Dilan dan Anak Kita
" Mi, udah pernah nonton belum film Dilan, mas udah, coba deh umi nonton".
"Debb". Rasanya ada yang menimpa dadaku sesaat. Meski sayup-sayup terdengar karena hanya memakai jaringan gratis, tapi dampaknya menggelegar. Sesaat saya limbung tapi kemudian menguasai diri.
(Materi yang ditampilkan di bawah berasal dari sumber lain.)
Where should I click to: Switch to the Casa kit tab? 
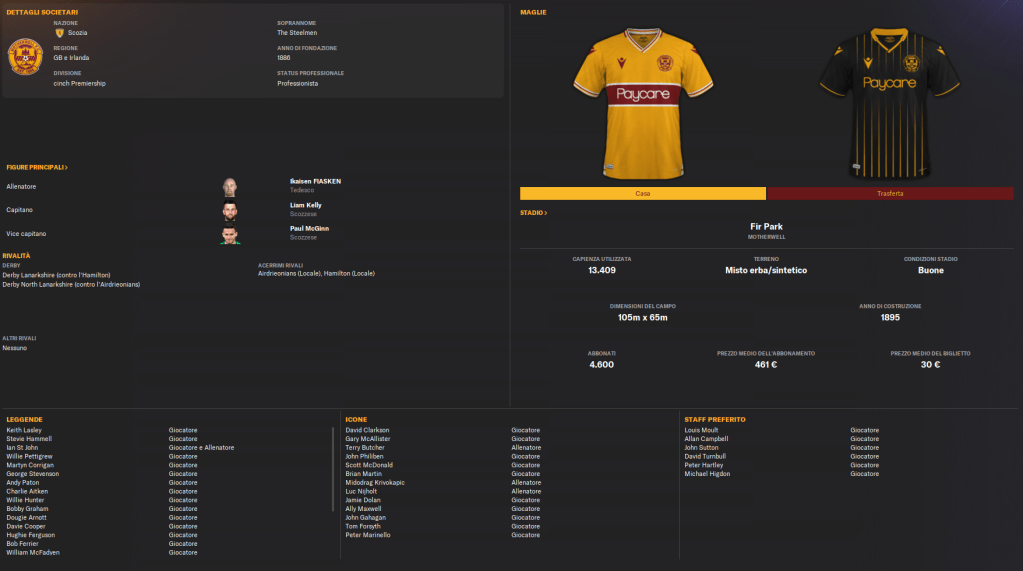[x=643, y=194]
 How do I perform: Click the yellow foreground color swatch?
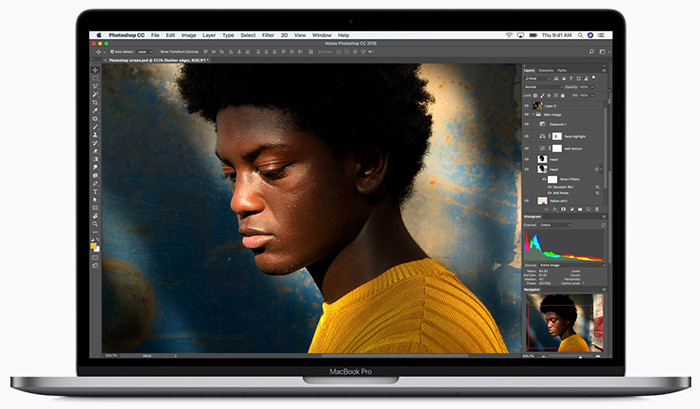(x=94, y=246)
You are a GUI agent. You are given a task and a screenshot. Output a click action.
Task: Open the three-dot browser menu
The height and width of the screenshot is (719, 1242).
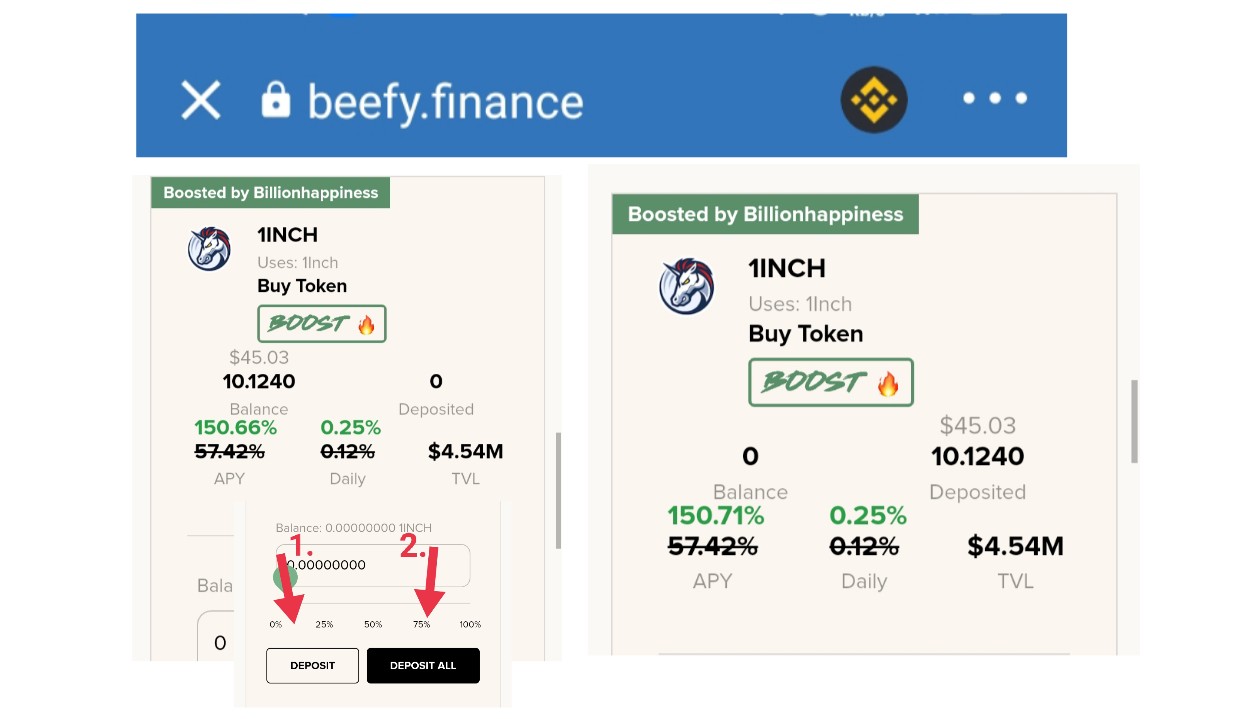(994, 98)
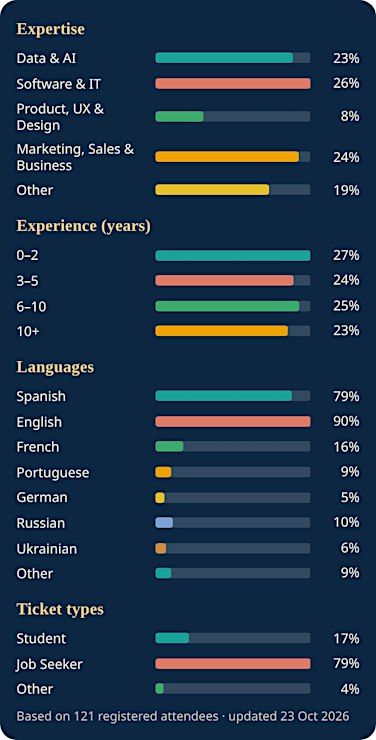Click the French language bar

point(233,446)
Saya kemudian bertanya dan berbincang-bincang sesantai mungkin dengan si sulung saya di seberang telpon sana.
"Terus pelajaran apa yang mas dapat dari film itu?". Sambil berdebar saya menunggu jawabannya.
"Mas jadi tahu quotes-quotes". Jawaban yang tak terduga.
"Oh apa aja itu mas?".
"Banyaklah, misalnya kalo kau takut kalah jangan berperang".
"Oh gitu, tapi mas tau kan kalo pacaran itu gak boleh?" Saya hanya ingin memastikan.
"Iyalah, itu mas udah tau, umi jangan khawatir".
Tiba-tiba saja beban berat tadi perlahan menguap, saya merasa ringan kembali. Dalam hati reflek berdoa' "Alhamdulillah Ya Rabb, lindungi anak-anak kami dari kejahatan dan kejelekan, Aamiin".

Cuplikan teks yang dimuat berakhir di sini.